*** Records shown ***

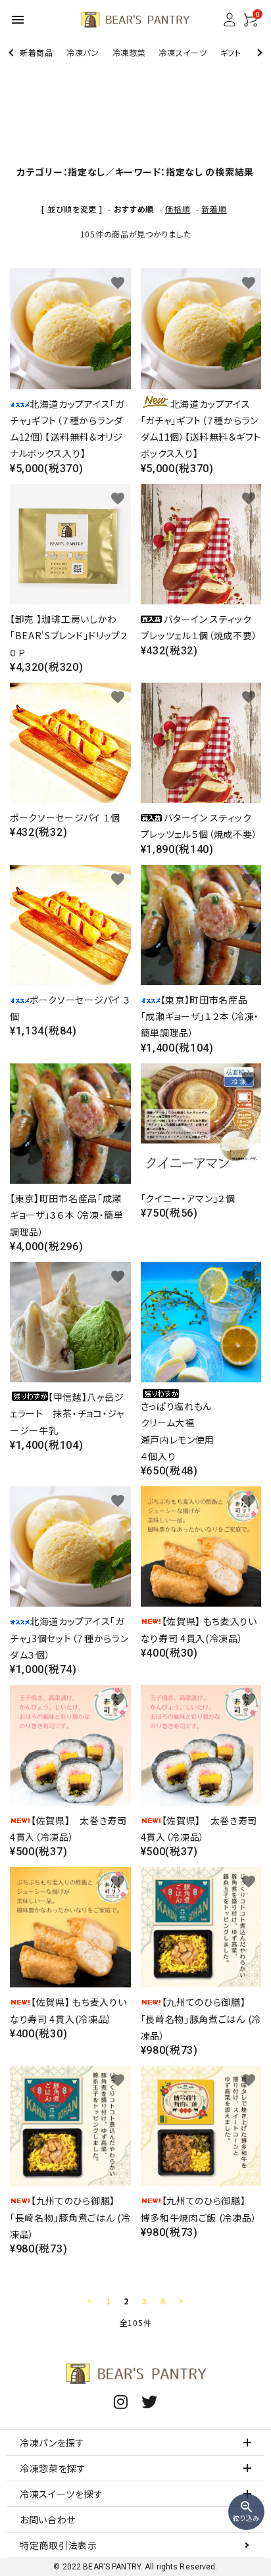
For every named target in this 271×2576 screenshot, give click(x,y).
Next (258, 52)
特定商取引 (58, 2545)
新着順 (213, 208)
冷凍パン (82, 52)
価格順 (177, 208)
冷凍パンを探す (52, 2442)
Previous (12, 52)
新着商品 (36, 52)
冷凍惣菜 (129, 52)
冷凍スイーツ (183, 52)
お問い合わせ (48, 2519)
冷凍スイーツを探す (61, 2493)
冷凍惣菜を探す (53, 2468)
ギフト (230, 52)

*** End of Records shown ***

§ What to produce
Each line of the data above is to be output exactly; the pictures are not to appear.

§ Answer to this task
For every named target in this 271×2576 screenshot, give click(x,y).
Next (258, 52)
特定商取引 (58, 2545)
新着順 (213, 208)
冷凍パン (82, 52)
価格順 (177, 208)
冷凍パンを探す (52, 2442)
Previous (12, 52)
新着商品 (36, 52)
冷凍惣菜 (129, 52)
冷凍スイーツ (183, 52)
お問い合わせ (48, 2519)
冷凍スイーツを探す (61, 2493)
冷凍惣菜を探す (53, 2468)
ギフト (230, 52)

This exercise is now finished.